▸ Your objective: Which of the lines below contain the string "computer"? Pull each one out of the data.

[Data records]
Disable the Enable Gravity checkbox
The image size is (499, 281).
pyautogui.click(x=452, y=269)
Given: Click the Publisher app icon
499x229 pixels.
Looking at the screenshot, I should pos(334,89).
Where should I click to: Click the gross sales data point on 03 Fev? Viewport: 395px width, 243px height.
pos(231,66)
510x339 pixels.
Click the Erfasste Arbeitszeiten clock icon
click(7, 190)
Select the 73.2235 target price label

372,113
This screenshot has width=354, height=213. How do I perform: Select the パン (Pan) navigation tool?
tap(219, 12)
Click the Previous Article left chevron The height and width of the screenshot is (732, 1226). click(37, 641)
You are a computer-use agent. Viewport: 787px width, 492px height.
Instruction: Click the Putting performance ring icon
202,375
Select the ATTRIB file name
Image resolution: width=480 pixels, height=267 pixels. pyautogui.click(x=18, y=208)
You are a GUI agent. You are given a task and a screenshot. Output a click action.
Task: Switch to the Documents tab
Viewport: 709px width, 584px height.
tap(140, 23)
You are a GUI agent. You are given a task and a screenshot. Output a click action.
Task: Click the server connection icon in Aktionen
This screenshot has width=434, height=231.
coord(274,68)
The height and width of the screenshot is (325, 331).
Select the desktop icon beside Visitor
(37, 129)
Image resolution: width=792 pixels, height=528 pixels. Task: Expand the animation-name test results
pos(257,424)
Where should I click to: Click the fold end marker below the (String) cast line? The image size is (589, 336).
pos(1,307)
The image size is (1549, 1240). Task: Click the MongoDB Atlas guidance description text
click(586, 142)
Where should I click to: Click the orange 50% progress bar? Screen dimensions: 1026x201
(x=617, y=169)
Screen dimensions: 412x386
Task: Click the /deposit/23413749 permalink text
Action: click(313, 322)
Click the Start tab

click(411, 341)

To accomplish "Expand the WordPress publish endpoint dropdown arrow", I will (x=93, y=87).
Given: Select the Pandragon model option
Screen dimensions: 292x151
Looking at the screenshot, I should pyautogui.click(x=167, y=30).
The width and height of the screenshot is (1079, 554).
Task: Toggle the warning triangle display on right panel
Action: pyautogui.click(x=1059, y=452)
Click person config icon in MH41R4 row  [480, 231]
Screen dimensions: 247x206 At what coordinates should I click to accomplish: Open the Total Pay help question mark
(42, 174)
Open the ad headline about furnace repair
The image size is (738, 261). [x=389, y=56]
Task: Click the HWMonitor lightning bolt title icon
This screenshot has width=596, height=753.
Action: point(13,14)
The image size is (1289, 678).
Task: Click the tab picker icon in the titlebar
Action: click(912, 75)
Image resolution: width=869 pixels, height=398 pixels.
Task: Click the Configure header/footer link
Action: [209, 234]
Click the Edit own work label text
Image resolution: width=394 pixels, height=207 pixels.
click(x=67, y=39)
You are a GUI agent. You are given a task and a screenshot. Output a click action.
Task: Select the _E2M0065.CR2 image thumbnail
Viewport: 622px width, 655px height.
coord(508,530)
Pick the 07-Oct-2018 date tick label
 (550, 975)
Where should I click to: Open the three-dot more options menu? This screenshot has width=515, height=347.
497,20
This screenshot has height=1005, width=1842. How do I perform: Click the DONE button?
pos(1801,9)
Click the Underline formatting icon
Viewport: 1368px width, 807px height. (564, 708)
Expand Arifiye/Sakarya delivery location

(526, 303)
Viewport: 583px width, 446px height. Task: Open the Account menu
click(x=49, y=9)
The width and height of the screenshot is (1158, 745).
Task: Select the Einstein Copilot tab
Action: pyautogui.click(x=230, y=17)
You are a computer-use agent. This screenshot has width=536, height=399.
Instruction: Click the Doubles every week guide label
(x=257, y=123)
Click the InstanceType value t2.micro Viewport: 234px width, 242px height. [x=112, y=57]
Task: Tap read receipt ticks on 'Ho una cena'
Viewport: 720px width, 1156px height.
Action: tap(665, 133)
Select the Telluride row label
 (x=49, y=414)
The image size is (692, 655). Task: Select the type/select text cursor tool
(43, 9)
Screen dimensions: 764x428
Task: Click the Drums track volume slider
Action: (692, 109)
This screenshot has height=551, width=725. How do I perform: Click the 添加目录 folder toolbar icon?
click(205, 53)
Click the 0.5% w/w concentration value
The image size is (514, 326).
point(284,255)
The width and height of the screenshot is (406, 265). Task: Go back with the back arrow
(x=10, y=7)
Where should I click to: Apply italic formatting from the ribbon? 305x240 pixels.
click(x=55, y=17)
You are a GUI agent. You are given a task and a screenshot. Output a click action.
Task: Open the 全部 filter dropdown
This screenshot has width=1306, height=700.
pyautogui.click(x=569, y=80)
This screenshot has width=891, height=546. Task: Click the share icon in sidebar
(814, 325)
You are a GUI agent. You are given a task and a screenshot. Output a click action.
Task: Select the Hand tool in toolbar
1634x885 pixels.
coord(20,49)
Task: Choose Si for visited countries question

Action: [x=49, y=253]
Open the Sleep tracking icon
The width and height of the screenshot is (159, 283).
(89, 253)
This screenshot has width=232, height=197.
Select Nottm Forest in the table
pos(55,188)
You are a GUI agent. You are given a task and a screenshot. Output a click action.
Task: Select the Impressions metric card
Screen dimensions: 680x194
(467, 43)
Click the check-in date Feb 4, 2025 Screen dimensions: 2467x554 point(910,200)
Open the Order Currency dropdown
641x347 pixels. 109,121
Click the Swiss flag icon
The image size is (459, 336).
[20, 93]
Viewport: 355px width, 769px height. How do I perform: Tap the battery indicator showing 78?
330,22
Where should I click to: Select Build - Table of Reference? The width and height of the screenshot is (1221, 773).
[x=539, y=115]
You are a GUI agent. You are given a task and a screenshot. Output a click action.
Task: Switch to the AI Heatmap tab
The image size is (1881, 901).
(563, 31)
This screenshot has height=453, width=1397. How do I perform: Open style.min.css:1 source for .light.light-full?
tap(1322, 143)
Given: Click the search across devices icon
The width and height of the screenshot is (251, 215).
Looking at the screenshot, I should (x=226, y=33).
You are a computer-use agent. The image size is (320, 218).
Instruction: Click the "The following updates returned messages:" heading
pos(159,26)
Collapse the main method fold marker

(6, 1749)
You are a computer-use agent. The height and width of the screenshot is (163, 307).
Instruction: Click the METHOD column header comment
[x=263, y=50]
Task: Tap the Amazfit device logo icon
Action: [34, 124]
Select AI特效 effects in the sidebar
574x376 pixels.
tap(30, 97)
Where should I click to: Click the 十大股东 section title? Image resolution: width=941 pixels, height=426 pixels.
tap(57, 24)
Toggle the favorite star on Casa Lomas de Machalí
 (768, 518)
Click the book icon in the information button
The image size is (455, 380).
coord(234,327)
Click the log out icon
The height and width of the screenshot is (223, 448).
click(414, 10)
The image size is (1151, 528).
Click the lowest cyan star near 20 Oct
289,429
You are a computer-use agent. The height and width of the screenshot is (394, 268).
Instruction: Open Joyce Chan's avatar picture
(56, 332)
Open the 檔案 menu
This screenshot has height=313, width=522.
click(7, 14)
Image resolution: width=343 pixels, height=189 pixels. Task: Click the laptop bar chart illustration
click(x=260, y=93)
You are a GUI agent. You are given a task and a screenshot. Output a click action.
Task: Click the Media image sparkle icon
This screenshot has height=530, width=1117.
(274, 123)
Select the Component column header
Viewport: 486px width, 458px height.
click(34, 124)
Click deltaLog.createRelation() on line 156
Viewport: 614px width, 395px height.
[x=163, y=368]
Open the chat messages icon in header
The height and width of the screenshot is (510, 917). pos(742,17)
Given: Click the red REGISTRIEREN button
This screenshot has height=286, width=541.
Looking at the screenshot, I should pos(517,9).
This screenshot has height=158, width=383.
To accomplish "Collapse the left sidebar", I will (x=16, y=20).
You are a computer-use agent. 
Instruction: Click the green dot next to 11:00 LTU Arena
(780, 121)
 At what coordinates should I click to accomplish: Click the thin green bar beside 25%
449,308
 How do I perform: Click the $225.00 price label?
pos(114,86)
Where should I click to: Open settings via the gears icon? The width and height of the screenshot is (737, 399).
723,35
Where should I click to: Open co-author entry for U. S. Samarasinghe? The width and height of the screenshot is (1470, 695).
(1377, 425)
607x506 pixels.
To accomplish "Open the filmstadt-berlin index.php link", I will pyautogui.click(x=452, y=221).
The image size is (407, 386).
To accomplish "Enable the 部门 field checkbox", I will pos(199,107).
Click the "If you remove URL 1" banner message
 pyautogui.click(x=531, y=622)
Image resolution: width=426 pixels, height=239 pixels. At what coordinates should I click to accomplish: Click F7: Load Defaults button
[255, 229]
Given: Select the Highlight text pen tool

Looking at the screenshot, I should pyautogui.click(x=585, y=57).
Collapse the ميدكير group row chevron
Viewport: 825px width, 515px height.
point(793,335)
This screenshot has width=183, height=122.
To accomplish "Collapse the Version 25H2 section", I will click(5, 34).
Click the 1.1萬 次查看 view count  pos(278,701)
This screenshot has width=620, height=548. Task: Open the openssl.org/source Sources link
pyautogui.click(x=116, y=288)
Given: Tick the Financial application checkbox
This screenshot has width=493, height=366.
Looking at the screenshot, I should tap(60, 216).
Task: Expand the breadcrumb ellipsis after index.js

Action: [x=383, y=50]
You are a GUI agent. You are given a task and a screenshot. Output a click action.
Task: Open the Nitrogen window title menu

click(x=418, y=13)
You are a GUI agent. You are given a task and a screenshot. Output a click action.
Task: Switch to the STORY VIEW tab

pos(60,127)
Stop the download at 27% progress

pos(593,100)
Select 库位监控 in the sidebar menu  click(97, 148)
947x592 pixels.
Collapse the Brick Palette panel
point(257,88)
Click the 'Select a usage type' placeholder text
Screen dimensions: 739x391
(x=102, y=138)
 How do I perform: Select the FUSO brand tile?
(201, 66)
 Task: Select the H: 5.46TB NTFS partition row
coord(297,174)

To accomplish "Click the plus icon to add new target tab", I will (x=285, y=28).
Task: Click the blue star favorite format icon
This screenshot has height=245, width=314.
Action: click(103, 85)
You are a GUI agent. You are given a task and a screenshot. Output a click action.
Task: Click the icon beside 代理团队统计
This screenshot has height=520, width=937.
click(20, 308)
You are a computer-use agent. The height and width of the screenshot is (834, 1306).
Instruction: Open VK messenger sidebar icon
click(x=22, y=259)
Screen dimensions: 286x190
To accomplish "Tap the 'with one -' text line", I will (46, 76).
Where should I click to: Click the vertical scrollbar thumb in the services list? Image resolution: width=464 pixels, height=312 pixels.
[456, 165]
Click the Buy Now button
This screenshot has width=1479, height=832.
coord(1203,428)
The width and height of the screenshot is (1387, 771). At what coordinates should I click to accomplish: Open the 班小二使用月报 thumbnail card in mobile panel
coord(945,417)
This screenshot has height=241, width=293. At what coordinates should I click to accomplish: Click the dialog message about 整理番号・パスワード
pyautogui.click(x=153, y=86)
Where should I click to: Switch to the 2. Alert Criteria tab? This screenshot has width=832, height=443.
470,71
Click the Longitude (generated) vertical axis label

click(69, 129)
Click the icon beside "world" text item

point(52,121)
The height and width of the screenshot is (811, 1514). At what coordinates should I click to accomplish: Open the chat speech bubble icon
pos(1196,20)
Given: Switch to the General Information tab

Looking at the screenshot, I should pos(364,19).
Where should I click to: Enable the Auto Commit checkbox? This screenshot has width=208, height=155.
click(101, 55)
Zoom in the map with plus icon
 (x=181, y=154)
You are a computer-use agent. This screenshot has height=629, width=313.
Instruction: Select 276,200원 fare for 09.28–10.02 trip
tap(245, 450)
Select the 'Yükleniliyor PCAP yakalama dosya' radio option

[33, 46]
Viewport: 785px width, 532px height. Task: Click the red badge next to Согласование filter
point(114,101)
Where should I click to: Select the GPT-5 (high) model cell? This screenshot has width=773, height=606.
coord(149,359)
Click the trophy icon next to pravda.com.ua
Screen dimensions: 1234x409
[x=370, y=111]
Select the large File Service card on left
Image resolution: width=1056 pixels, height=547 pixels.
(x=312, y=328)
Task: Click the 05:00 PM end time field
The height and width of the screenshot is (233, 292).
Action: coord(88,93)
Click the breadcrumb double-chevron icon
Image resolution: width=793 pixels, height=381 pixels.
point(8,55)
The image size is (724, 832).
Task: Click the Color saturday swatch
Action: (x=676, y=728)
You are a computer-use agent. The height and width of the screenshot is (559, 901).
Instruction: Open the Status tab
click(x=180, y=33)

▸ Result:
You are a computer-use agent. Viewport: 787px width, 492px height.
You are a computer-use agent. This screenshot has width=536, height=399.
You are a computer-use agent. The image size is (320, 218).
You are a computer-use agent. The height and width of the screenshot is (163, 307).
You are a computer-use agent. The height and width of the screenshot is (394, 268).
You are a computer-use agent. 
You are a computer-use agent. The height and width of the screenshot is (834, 1306).
You are a computer-use agent. This screenshot has height=629, width=313.
You are a computer-use agent. The height and width of the screenshot is (559, 901).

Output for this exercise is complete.